WHAT YOU WILL DO
From the line containing "Task: Navigate to 1.4.1. Dependency Injection" through the last line of the records below, output every line exactly, both ends included, except the pictures.

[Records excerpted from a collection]
.....
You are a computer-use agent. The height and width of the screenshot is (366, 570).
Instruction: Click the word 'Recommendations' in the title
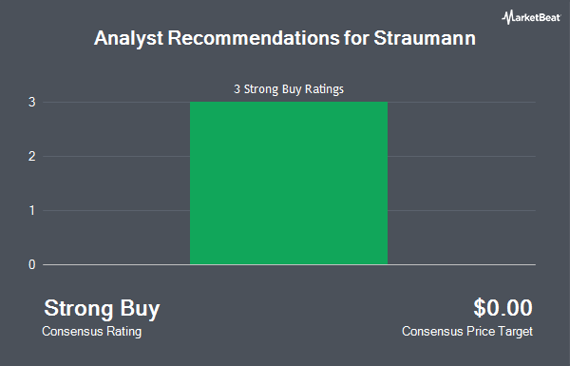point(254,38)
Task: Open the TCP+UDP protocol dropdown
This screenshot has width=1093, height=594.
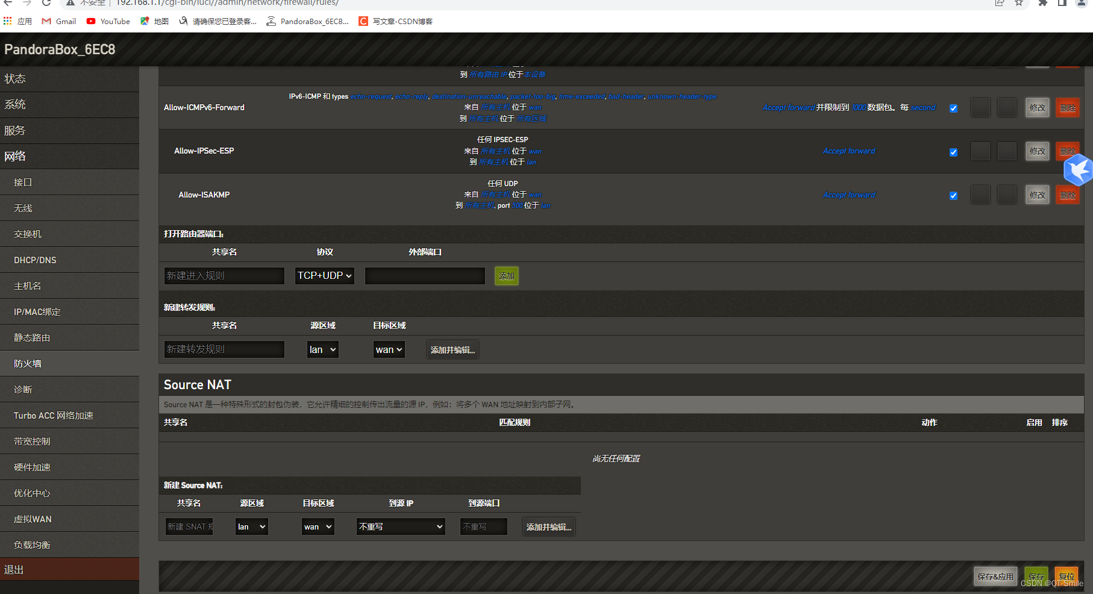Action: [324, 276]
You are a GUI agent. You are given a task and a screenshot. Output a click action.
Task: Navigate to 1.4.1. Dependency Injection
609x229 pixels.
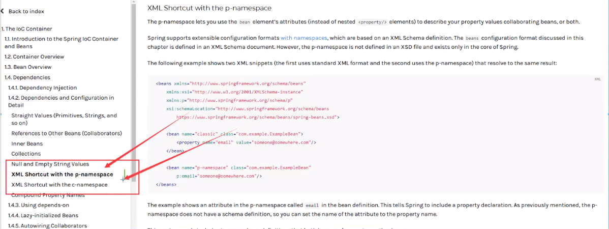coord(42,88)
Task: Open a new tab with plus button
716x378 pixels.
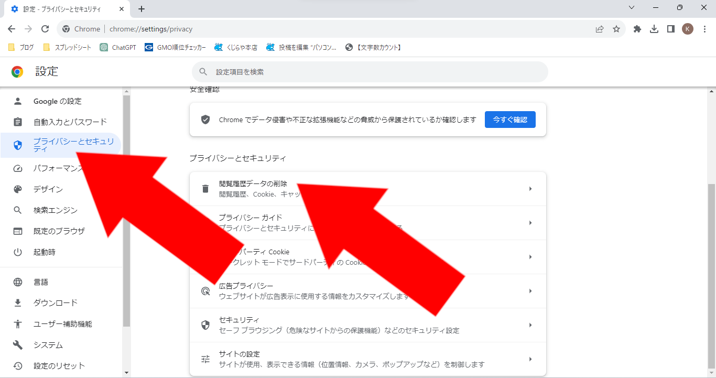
.....
FINISHED EXERCISE
Task: Navigate to 1.4.1. Dependency Injection
609x229 pixels.
coord(42,88)
Task: Open a new tab with plus button
716x378 pixels.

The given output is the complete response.